Influence of some α2--receptor agonists and antagonists on the excitatory non-adrenergic, non-cholinergic neurotransmission in the airways of guinea-pigsin vivo

Abstract

Neural control of smooth muscle tension in the airways of guinea-pigs can be subdivided into at least four components: an excitatory cholinergic, an inhibitory noradrenergic, an excitatory non-adrenergic, non-cholinergic and an inhibitory non-adrenergic, non-cholinergic component. The existence of alpha 2-adrenoceptors that modulate the excitatory non-adrenergic, non-cholinergic nerve activity has also been demonstrated. The aim of the present study was to investigate the dose-dependence of the selective alpha 2-receptor agonists UK 14,304, dexmedetomidine and clonidine on these alpha 2-adrenoceptors in the airway of guinea-pigs in vivo. Electrical stimulation of the cervical vagus nerves in anaesthetized guinea-pigs resulted in a biphasic response in insufflation pressure: an immediate increase due to excitation of cholinergic nerve fibres and a slower, longer-lasting increase due to activation of the excitatory non-adrenergic, non-cholinergic fibres to be studied. The cholinergic compound was abolished by atropine, leaving the excitatory non-adrenergic, non-cholinergic component as the sole response recorded during vagal stimulation.
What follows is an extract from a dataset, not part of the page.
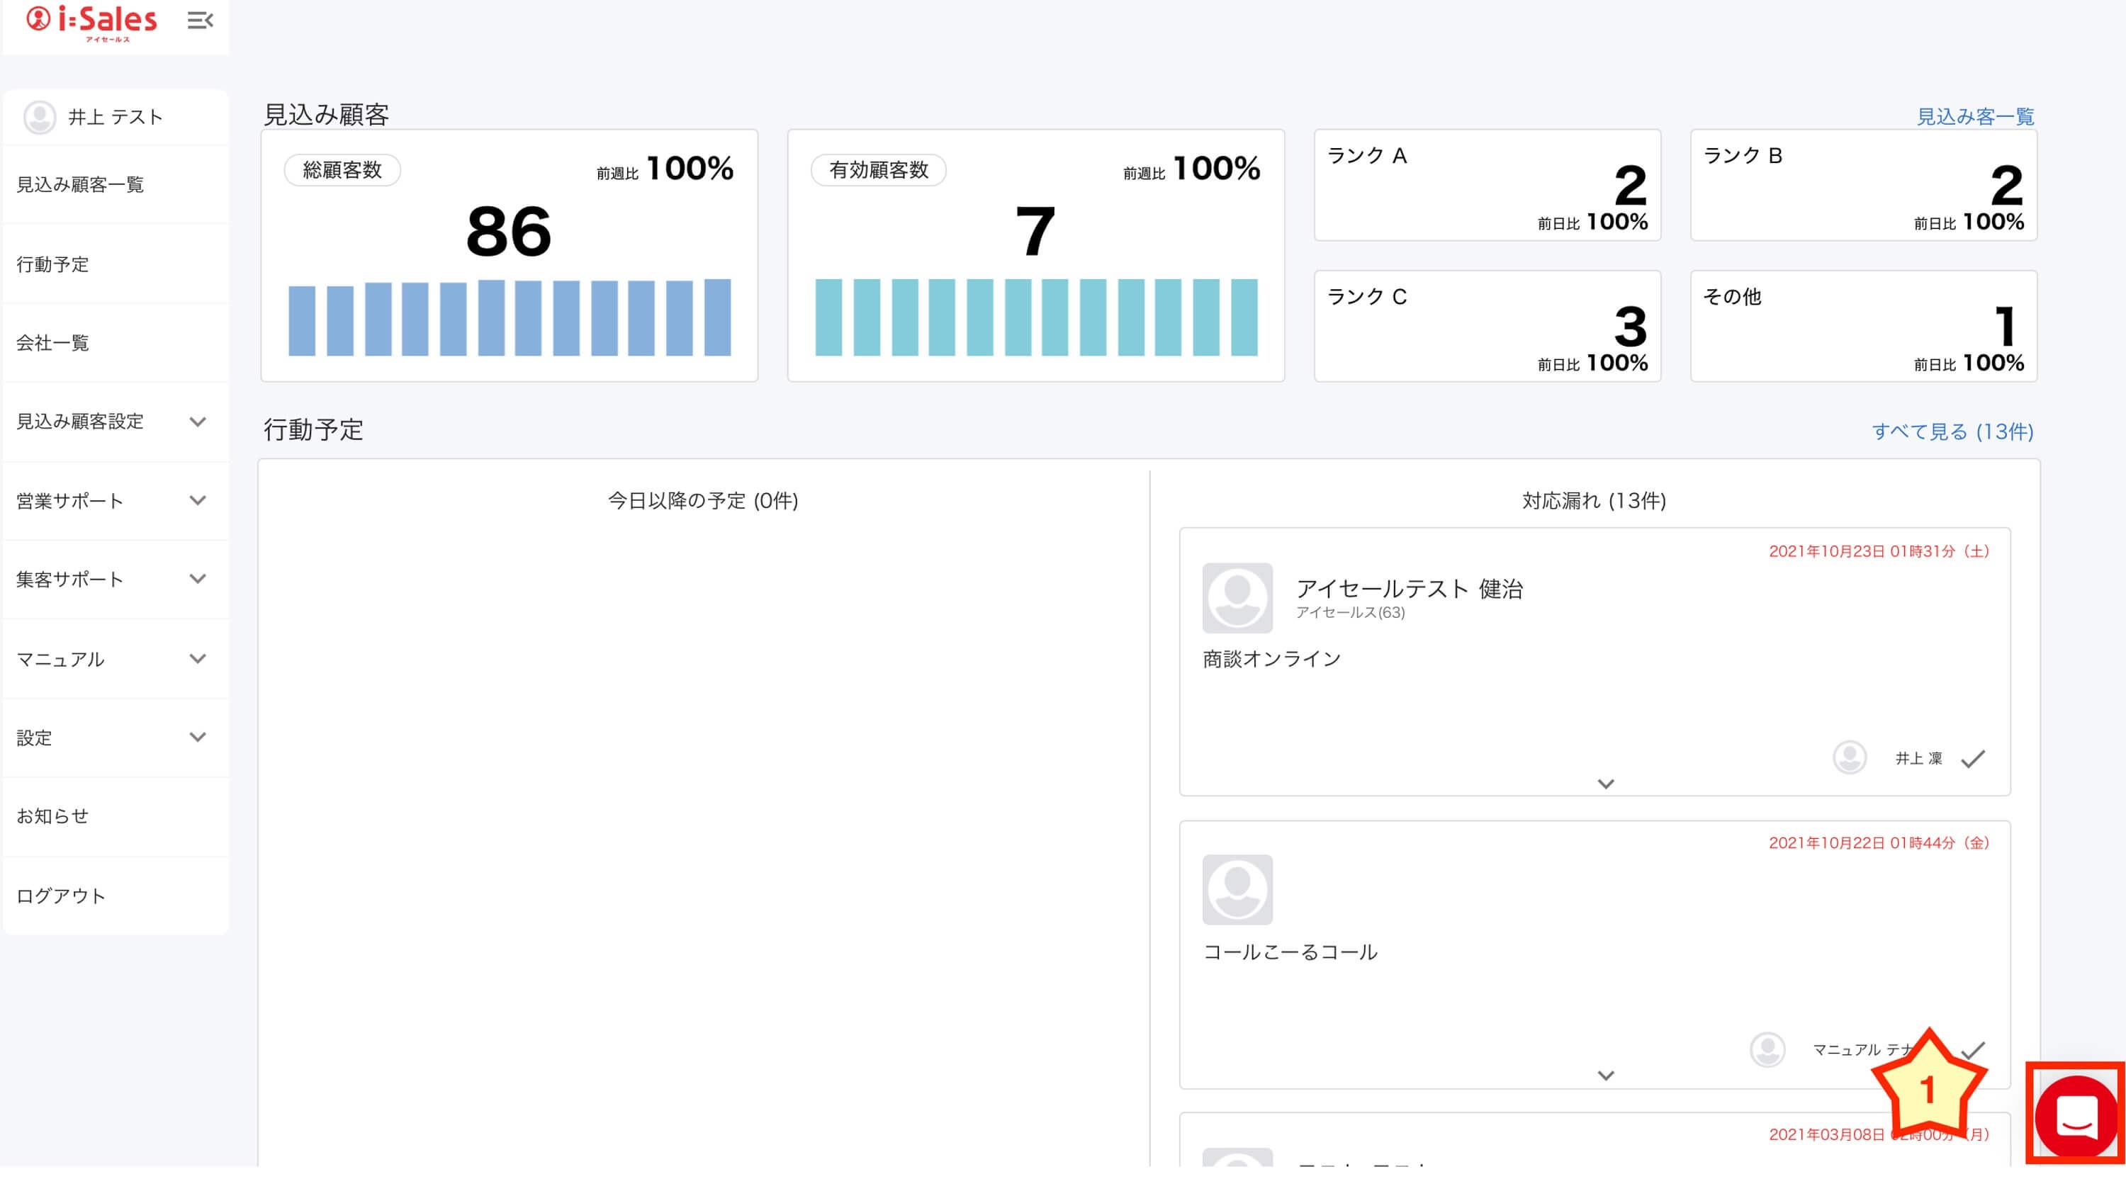
Task: Expand 営業サポート sidebar submenu
Action: [197, 500]
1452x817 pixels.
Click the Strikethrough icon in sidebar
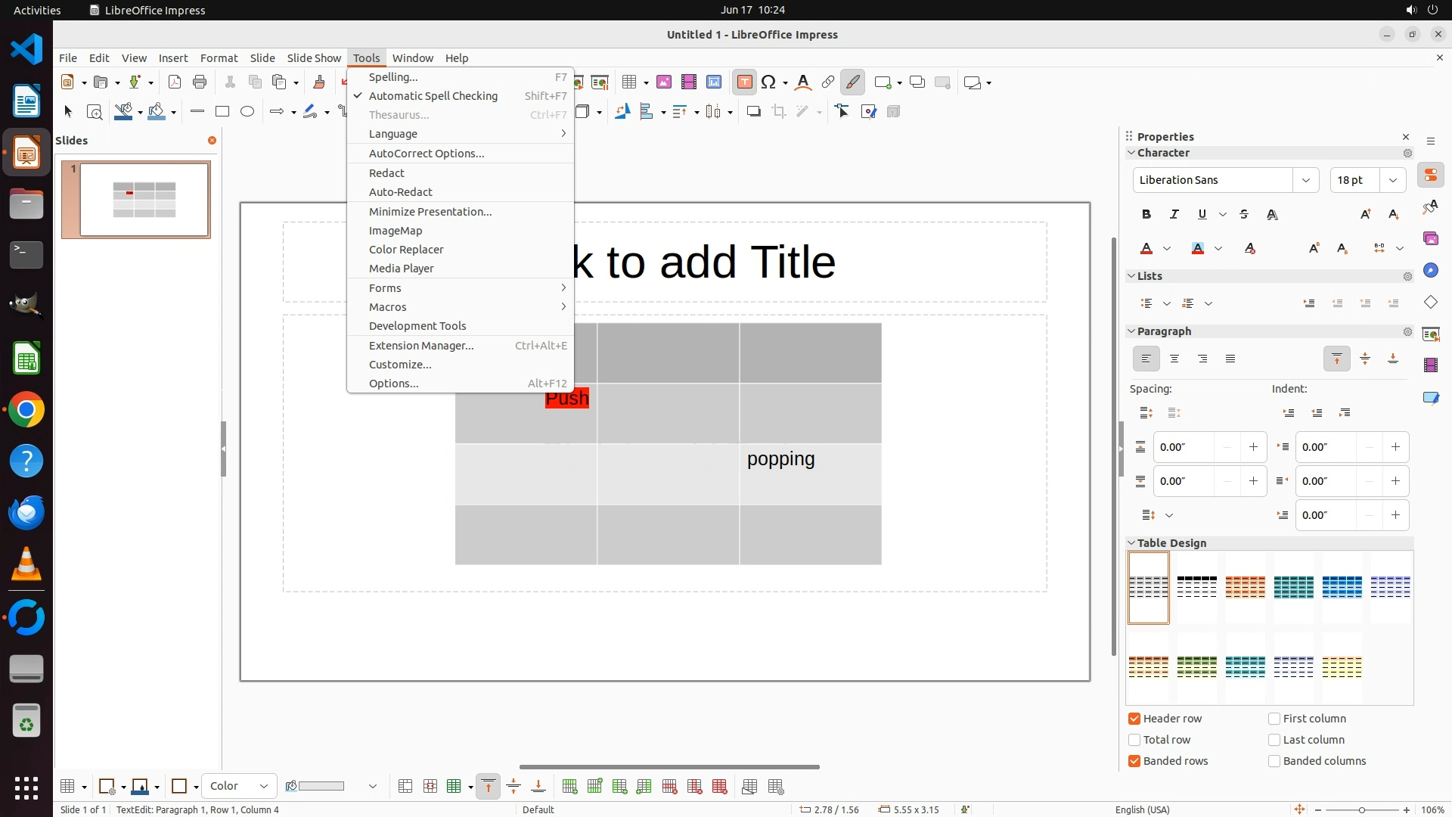[x=1244, y=215]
UK 14,304 and dexmedetomidine attenuated the response in a dose-dependent manner, whereas the effect of the partial agonist clonidine was less dose-related. UK 14,304 and dexmedetomidine reduced the insufflation pressure about 60 and 53% respectively at the highest dose. In conclusion, the neurotransmission in the excitatory non-adrenergic, non-cholinergic nerves is attenuated by selective alpha 2-receptors in a dose-dependent manner. The present study adds support to earlier observations that the excitatory non-adrenergic, non-cholinergic neural system in the airways of guinea-pigs is modulated by alpha 2-adrenoceptors.